--- EXTRACTED RECORDS Enclosed Below ---
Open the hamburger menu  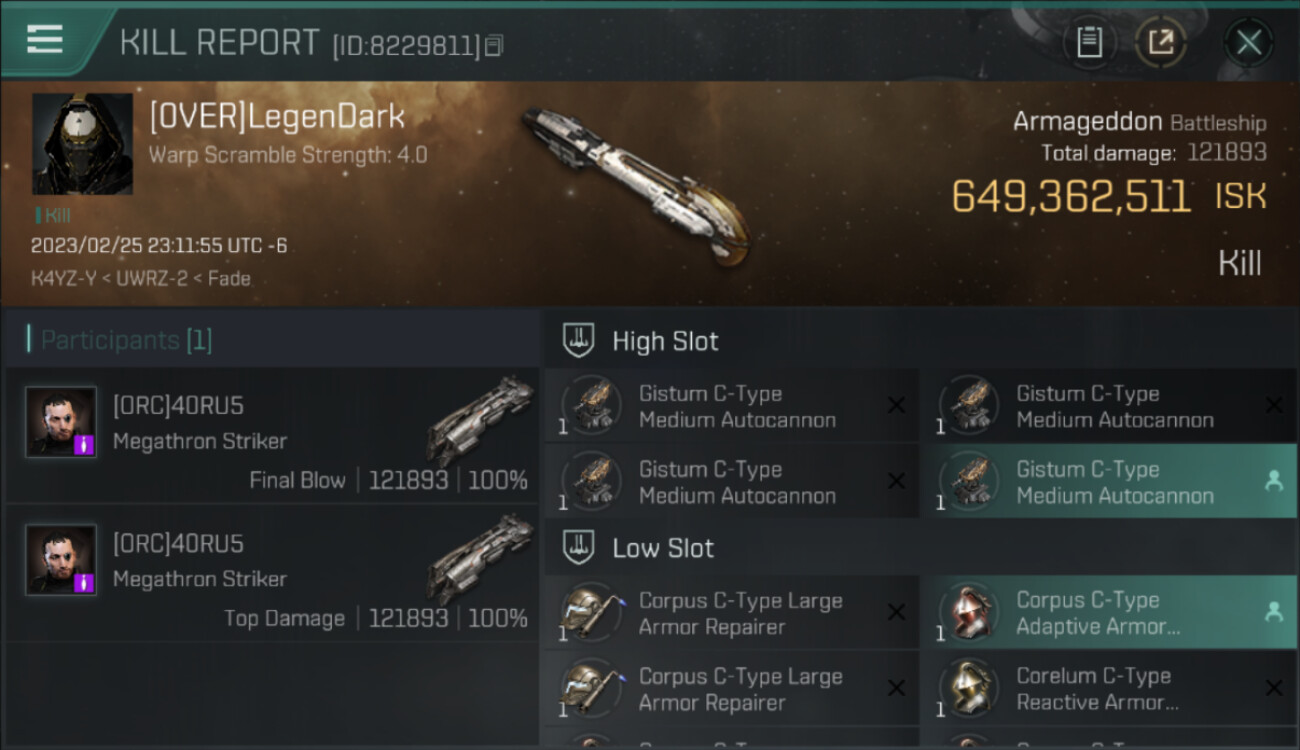[x=45, y=40]
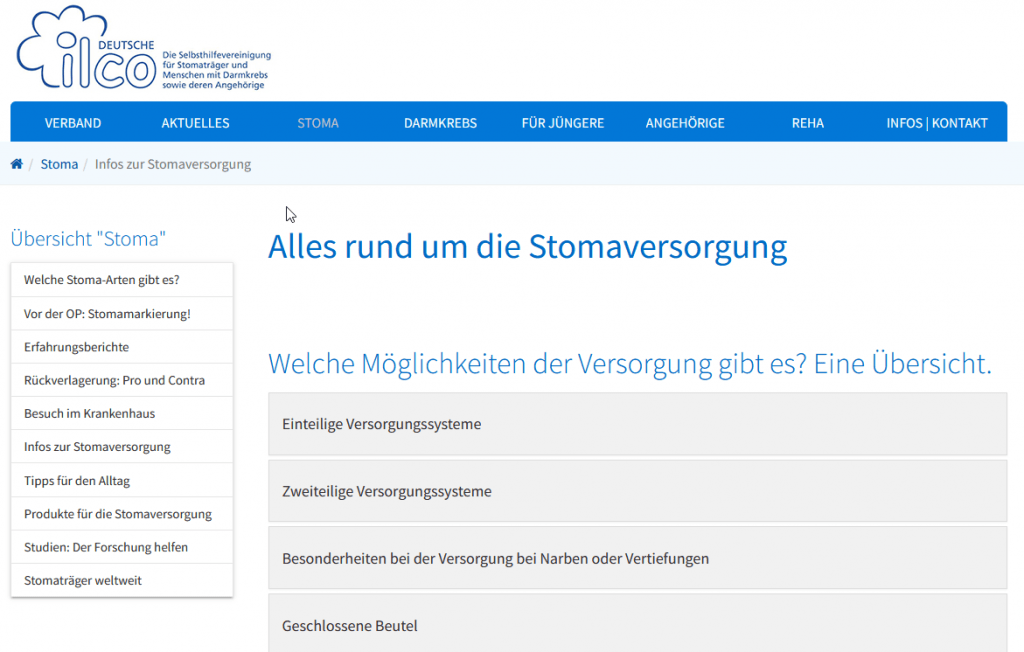Click the Deutsche ILCO logo
Screen dimensions: 1024x652
click(x=90, y=50)
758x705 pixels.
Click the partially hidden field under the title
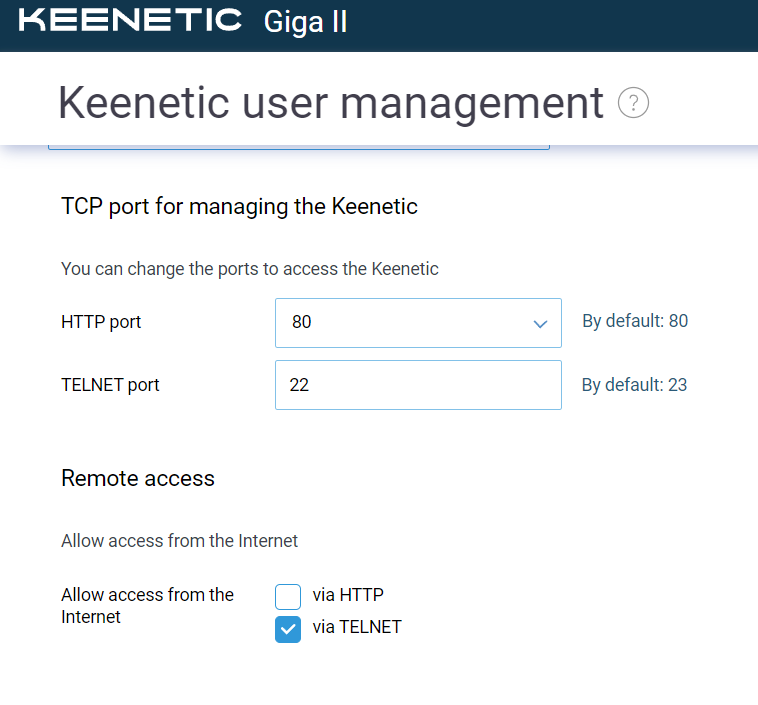[x=299, y=147]
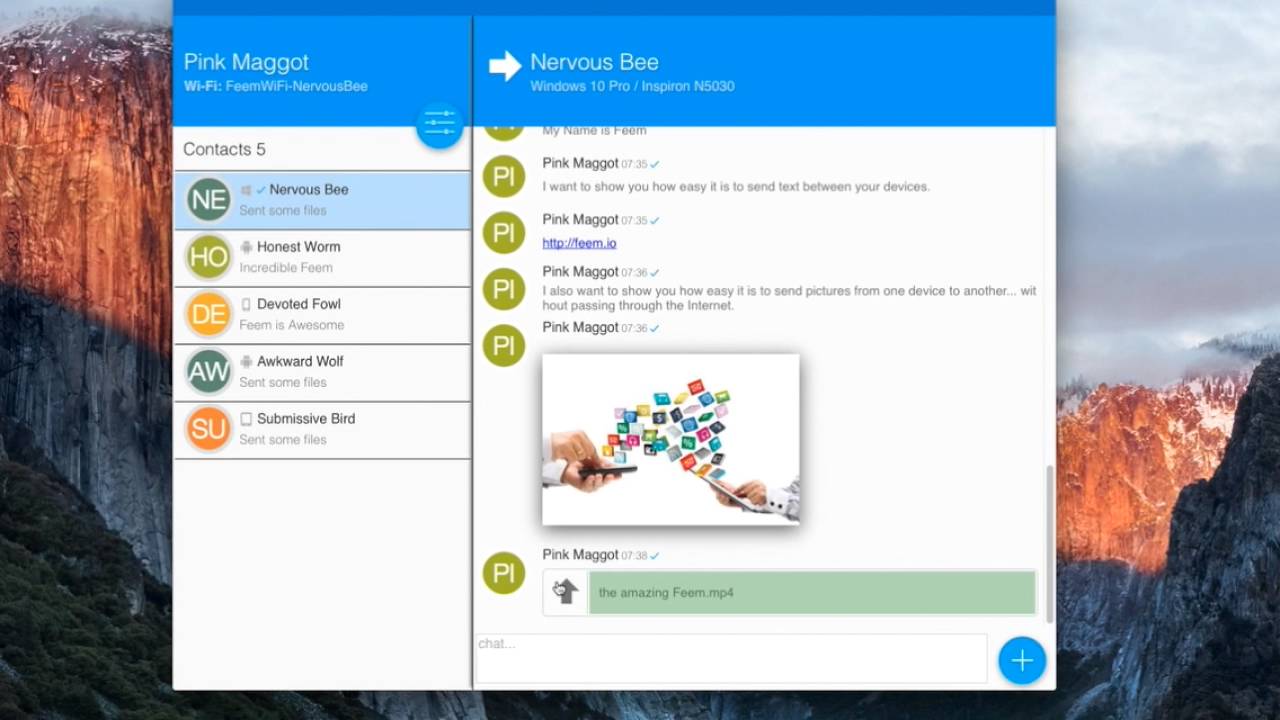Open the shared apps picture thumbnail
The image size is (1280, 720).
click(x=670, y=439)
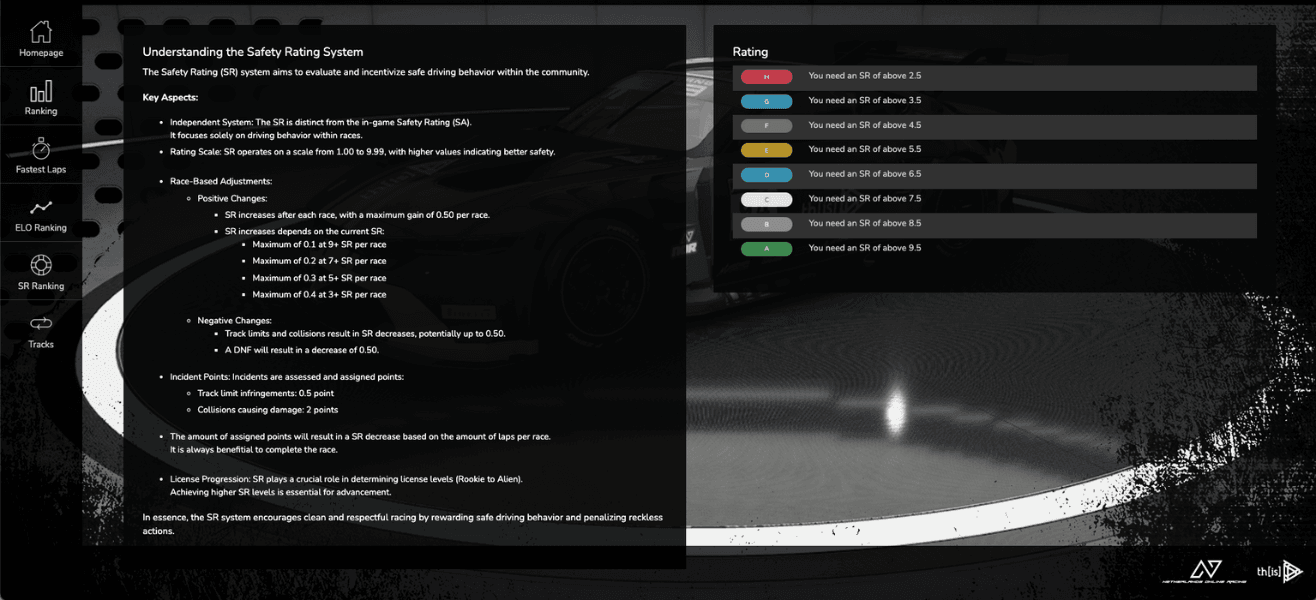
Task: Select the blue G rating badge
Action: [766, 101]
--- End of Enclosed EXTRACTED RECORDS ---
WHAT NEEDS TO BE DONE |
Every line from the one with "Click the partially" through the last line of the listing above must be written out exactly, and no picture may appear.

RESPONSE |
Click the partially hidden field under the title
[x=299, y=147]
Open the shared apps picture thumbnail
The image size is (1280, 720).
click(x=670, y=439)
Task: Select the blue G rating badge
Action: [766, 101]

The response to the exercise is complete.